**Direction:**
Convert everything from the line containing "Screen dimensions: 1512x810" down to the line containing "(x=94, y=406)" into a two-column CSV with the headers text and answer, one row per record, each value in a single quoted field with line breaks turned into spaces. Leave the pictures out.

**Stored rows:**
········
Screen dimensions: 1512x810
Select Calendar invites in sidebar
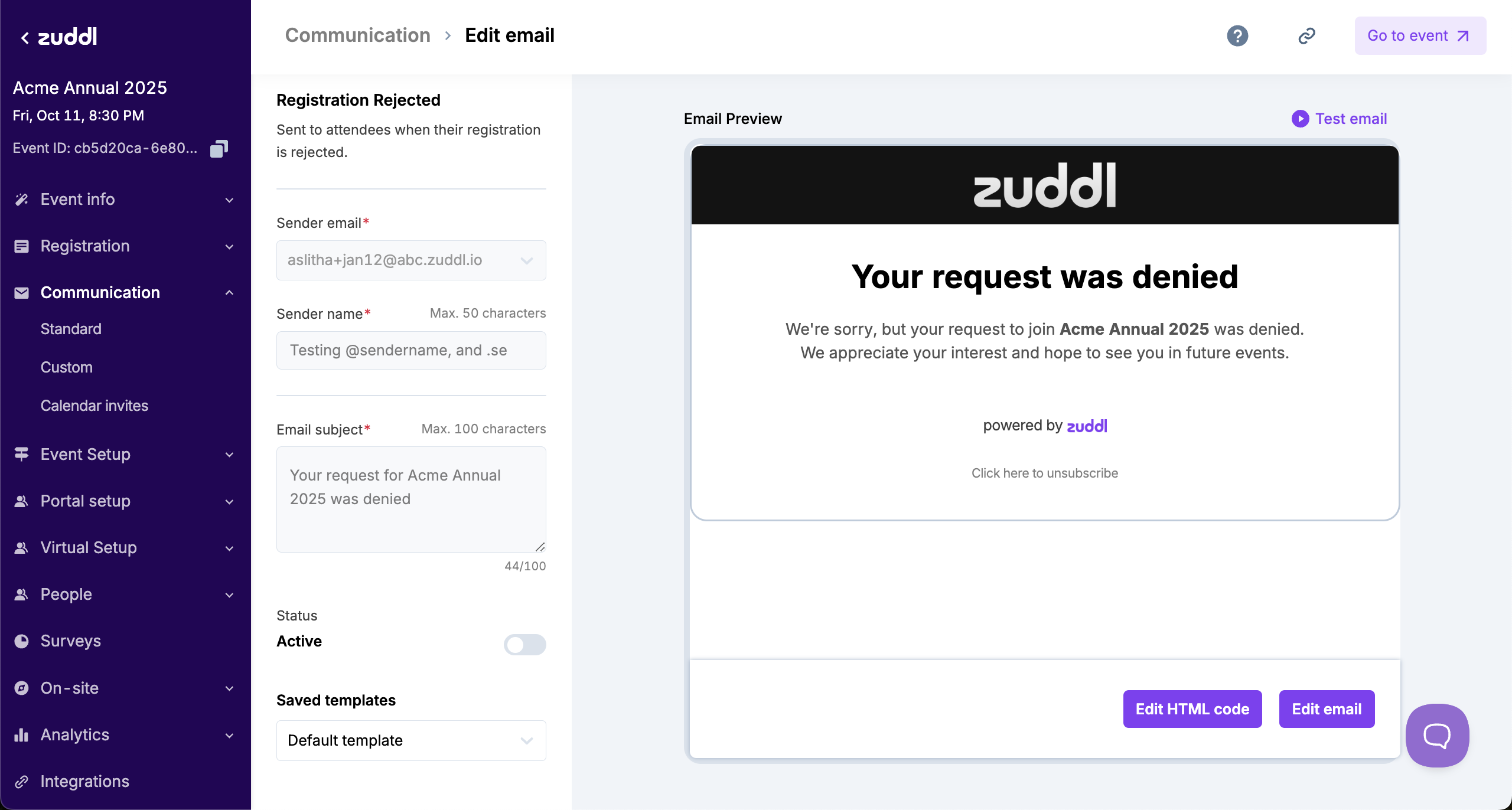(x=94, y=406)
········
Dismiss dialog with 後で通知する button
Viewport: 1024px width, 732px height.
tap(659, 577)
········
**Full answer:**
text,answer
"Screen dimensions: 1512x810 Select Calendar invites in sidebar","(x=94, y=406)"